Turnuvanın en sempatik takımlarından birisi ise oyun karakterleri ve sempatik tavırlarıyla takdir toplayan Güney Sudan’dı.
Daha 2011 yılında kurulan bir ülke olmasını rağmen Afrika gibi bir kıtadan basketbolda dünya sahnesine çıktılar.
Ve ikinci maçlarında da Çin Milli Takımı’nı 89-69 yenerek bir tarih de böyle yazdılar.
Gruptaki son maçlarında Sırbistan gibi bir deve karşı pek bir şansları olmadıklarını kendileri de biliyorlardı. Ama böyle büyük bir başarının ardından onlara sadece sahada ellerinden geleni yapmak kalıyordu.
Ayrıca gelecek yıl düzenlenecek Paris Olimpiyatları’na eleme hakkı kazanma şansları da halen mevcut.
Bu başarıda pay sahibi olanlar kimler?
Takımın kaptanı Güney Sudan’da doğmuş fakat daha 9 yaşındayken Avustralya’ya taşınmış Kuany Ngor Kuany. Kaptan turnuvayı, ‘Ülkelerinin imajını destekleyen bir araç’ olarak görüyor.
Basketbol yoluyla da birliktelik sağladıklarını, barış ve kalkınmaya giden yolun da buradan geçtiğini ifade ediyor.
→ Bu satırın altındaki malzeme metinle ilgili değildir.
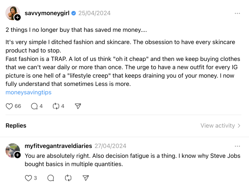249x189 pixels.
Task: Click the 27/04/2024 reply timestamp
Action: click(x=110, y=146)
Bu sebeplerden ötürü basketbolun kendileri için normalden çok daha önemli olduğunun da altını çiziyor.
Güney Sudan Milli Takımı’nın karma bir yapısı var. Ülkede doğanlar ve ülke dışında bu mirasa sahip olanlar şeklinde iki gruptan oluştuklarını söyleyebiliriz.
Örneğin takımın forvetlerinden Nuni Omot’un ilginç bir hikayesi var.
Kenya’da bir mülteci kampında dünyaya gelen Omot, bu kampta 3 yıl boyunca yaşamış.
Omot ve ailesinin oraya geliş sebebi de Etiyopya’daki iç savaştan kaçmak ve bu uğurda 650 kilometreden fazla yol kat etmişler.
Kadrodan iki isim Amerika Birleşik Devletleri’nde basket oynuyor. Geri kalanları ise dünyanın dört bir yanından (Avustralya, Danimarka, Tayvan, Fransa, Beyaz Rusya ve Senegal).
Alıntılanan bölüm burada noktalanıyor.